There is an apparent transcript of part of the attack.

Told by Diddy to have the microphones always on in the makeshift studio on the boat, the “drugging and sexually assaulting” of O’Marcaigh by Christian Combs was recorded by Jones, aka Lil Rod. In once instance, for example, O’Marcaigh says to the younger Combs: “Excuse me, you don’t touch my legs like that. I’ll move my legs where I want to.”

Later, Christian Combs is said to have followed O’Marcaigh out of the recording studio down the hall, where he attempted to force the steward “to perform oral copulation on him” before another crew member walked in.

The next day, a bruised O’Marcaigh says she was “berated” by the captain of the boat for what happened. She was also ordered to continue to work around the Combs family, and, with the captain supposedly getting “a generous tip” from the elder Combs, O’Marcaigh says she was fired from what had been her dream job a few months afterwards.

O’Marcaigh, represented by Tyrone Blackburn, is seeking a variety of unspecified damages.

In the meantime, the seven-claim complaint from O’Marcaigh graphically and significantly corresponds to a number of allegations and behaviors made in a $30 million sexual assault and sex trafficking suit filed in February against Sean Combs by Jones.

O’Marcaigh and Jones share a lawyer in the NYC-based Blackburn. That’s partly why the Combs’ lawyer Aaron Dyer has so harshly hit back on this latest suit.

“This is just another lewd and meritless claim from Tyrone Blackburn — just like what he filed in the Rodney Jones lawsuit, which he still has not served,” the Pillsbury Winthrop Shaw Pittman LLP attorney told Deadline today.

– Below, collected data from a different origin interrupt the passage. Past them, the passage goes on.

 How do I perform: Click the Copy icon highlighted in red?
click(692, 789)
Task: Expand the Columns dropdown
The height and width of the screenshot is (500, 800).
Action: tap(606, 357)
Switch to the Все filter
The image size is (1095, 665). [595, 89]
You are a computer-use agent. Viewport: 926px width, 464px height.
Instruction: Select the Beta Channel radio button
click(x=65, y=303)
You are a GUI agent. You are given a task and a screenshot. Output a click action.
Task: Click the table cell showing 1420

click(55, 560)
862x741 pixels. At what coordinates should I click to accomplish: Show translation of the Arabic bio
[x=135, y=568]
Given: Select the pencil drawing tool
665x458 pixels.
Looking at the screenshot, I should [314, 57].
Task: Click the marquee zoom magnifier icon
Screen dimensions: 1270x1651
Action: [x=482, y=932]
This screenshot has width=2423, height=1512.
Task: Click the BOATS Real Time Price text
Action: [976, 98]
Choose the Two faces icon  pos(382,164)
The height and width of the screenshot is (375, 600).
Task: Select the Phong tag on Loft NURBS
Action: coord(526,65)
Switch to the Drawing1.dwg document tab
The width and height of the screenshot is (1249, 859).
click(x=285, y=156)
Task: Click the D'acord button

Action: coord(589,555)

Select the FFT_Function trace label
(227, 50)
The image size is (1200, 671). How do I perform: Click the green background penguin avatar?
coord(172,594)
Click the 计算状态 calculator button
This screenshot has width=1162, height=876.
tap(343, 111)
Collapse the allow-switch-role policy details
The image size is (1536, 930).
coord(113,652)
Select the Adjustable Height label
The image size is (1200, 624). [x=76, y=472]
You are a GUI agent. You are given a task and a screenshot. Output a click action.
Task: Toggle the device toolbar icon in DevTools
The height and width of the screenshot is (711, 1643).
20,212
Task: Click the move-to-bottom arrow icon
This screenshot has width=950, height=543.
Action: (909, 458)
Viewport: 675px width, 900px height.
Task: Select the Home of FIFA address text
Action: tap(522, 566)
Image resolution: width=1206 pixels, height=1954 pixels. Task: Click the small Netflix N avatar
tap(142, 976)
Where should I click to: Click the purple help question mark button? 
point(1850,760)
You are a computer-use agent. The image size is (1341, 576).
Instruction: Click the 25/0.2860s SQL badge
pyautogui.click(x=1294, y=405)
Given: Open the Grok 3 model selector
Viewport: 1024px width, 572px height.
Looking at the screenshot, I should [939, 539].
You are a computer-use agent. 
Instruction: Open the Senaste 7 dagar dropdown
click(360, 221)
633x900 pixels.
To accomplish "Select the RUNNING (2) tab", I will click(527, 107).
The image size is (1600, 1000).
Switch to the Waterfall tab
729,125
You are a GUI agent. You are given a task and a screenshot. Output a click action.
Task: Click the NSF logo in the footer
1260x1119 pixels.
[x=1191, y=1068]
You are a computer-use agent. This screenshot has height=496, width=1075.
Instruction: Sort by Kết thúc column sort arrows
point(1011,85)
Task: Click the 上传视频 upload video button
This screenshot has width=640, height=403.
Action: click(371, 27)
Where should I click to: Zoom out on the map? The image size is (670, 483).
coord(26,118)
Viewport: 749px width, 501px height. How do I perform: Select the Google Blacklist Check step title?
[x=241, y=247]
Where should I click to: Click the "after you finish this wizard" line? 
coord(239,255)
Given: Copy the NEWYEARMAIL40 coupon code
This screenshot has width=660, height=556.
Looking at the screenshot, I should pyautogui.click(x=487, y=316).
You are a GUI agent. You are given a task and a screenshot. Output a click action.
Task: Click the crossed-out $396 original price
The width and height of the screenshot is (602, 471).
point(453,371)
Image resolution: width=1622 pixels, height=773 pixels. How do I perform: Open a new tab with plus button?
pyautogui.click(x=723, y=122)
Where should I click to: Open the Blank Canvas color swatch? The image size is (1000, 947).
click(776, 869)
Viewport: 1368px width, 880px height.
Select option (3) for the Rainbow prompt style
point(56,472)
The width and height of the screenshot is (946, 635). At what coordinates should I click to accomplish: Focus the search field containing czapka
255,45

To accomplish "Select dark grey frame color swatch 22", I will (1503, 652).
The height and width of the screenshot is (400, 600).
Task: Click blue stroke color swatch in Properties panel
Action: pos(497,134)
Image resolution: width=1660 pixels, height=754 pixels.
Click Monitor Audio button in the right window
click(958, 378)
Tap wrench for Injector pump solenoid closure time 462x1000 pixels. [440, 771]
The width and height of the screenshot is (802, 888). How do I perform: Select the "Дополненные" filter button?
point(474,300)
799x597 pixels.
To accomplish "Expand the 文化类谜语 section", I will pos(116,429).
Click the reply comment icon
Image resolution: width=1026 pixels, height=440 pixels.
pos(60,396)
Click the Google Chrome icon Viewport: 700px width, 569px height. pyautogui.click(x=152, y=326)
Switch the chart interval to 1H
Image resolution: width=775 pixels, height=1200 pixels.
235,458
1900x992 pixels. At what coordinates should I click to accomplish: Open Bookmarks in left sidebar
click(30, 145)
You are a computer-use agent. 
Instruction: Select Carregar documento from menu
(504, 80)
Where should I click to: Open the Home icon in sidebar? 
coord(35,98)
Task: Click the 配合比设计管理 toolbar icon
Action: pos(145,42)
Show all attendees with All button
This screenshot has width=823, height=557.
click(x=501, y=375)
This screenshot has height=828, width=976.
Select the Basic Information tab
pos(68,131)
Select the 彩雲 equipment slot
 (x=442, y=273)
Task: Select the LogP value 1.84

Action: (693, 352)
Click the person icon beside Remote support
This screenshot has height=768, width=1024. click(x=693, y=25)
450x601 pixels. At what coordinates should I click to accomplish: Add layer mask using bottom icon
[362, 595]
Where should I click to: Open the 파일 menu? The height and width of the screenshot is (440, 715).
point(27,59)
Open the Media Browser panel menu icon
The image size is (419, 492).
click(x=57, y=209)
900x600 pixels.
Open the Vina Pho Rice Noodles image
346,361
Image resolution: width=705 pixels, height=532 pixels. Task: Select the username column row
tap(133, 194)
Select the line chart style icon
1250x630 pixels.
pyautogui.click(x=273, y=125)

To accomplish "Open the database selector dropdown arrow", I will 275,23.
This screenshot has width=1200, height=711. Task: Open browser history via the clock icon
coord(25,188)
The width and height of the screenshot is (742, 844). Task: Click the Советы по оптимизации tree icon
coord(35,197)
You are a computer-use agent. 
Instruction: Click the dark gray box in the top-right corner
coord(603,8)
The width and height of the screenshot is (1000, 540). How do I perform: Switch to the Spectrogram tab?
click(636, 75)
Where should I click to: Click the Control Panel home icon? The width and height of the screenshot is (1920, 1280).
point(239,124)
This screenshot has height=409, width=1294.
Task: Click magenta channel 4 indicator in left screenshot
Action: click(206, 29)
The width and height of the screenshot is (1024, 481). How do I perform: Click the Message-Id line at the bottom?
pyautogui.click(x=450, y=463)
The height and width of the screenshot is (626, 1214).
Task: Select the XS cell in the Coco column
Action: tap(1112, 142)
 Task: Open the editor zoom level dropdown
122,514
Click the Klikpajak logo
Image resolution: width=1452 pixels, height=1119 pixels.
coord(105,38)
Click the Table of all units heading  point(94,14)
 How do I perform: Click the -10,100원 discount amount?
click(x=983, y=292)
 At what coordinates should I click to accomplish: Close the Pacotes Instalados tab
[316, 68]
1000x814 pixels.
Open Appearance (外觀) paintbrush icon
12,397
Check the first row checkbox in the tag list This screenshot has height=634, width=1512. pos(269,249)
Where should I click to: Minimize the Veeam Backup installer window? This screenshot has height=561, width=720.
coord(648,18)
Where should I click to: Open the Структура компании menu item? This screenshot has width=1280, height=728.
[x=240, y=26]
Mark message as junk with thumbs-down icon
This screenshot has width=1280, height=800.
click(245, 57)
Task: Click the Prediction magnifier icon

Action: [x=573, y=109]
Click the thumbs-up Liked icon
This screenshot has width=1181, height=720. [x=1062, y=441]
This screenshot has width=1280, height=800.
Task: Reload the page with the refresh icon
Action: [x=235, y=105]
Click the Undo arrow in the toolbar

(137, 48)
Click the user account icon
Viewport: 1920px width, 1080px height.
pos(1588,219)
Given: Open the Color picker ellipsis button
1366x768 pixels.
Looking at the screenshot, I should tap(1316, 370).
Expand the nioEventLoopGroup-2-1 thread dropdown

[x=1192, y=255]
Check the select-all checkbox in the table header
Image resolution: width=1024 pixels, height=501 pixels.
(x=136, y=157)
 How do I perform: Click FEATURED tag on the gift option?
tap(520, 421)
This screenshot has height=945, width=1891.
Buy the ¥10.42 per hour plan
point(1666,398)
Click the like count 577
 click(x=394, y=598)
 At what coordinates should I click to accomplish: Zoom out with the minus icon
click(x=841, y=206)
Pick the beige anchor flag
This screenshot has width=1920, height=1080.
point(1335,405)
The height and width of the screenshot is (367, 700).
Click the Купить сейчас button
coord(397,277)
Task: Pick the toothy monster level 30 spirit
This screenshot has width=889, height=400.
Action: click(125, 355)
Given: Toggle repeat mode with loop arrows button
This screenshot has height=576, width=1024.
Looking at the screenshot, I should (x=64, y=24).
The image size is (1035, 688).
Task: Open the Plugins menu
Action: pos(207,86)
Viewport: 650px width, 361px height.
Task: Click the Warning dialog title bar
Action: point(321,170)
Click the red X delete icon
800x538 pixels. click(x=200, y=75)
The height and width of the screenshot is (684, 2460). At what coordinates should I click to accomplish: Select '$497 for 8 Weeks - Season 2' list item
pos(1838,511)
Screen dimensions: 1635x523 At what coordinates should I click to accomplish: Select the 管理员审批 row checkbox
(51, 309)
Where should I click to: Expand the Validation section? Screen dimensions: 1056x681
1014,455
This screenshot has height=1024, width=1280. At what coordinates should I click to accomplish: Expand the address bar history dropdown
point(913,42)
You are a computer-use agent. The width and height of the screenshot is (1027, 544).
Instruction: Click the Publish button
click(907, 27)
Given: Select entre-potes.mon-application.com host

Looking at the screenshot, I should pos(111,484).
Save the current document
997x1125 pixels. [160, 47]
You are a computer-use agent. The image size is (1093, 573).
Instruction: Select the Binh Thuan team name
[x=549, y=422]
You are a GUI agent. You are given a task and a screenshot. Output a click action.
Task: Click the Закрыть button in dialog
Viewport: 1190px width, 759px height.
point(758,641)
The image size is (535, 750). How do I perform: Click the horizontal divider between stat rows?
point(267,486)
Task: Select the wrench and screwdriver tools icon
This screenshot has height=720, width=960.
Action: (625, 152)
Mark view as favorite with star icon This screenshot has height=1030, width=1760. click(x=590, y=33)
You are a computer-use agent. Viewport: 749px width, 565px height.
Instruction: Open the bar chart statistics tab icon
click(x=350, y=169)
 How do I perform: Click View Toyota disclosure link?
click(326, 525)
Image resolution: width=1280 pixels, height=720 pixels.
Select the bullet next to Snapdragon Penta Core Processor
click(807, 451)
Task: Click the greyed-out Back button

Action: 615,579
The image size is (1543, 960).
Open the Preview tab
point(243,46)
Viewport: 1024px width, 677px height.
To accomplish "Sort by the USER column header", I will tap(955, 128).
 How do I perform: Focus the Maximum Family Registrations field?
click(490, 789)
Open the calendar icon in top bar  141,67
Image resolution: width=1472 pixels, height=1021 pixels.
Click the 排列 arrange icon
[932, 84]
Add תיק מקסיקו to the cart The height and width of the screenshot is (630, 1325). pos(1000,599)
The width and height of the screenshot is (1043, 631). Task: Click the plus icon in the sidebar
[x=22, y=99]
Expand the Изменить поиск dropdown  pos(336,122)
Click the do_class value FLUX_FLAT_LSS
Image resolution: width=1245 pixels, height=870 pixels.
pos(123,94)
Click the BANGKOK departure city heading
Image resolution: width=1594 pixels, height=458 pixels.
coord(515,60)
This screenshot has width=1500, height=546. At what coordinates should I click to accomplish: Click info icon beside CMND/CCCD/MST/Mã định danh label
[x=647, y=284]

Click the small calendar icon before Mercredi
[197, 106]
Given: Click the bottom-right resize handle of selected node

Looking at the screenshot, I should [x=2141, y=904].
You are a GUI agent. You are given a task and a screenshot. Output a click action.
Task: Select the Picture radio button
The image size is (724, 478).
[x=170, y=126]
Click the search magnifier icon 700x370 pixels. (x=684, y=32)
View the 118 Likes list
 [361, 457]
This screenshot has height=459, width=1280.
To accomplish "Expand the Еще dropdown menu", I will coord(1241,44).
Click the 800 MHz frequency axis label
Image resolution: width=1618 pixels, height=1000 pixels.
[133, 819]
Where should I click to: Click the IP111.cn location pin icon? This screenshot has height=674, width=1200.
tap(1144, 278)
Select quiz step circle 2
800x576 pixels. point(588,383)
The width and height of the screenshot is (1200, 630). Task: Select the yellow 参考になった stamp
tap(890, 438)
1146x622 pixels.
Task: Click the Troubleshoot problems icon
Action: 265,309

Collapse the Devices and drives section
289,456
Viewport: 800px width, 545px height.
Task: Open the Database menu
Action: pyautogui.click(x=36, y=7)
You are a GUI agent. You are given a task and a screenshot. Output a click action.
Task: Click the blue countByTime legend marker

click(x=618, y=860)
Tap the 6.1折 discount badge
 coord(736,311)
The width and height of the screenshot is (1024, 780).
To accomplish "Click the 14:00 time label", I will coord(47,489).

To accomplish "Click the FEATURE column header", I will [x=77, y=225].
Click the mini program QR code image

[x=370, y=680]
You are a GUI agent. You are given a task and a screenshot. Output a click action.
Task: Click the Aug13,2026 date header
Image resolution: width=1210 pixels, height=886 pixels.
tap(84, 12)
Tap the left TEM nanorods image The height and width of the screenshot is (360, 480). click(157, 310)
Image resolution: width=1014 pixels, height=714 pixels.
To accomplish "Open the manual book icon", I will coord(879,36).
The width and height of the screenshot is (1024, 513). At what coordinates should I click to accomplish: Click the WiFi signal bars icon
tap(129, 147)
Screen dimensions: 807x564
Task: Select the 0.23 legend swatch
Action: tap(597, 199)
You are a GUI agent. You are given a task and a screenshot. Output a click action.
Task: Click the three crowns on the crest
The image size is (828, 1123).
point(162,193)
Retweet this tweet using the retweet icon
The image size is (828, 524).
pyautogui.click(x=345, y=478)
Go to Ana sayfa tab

“This complaint is filled with the same kind of manufactured lies and irrelevant facts we’ve come to expect from Blackburn,” Dyer adds. “This is exactly why the federal judge in New York slapped him two days ago for a ‘pattern of behavior’ in ‘improperly [filing] cases in federal court to garner media attention, embarrass defendants with salacious allegations, and pressure defendants to settle quickly,’ and why he was referred to the disciplinary committee in the Southern District of New York. We will be filing a motion to dismiss this outrageous claim.”

With an April 9 telephone hearing scheduled in the Jones case, Blackburn is trying to get permission to file a second amended complaint in the matter in federal court. No motion has been filed as of yet in the O’Marcaigh case.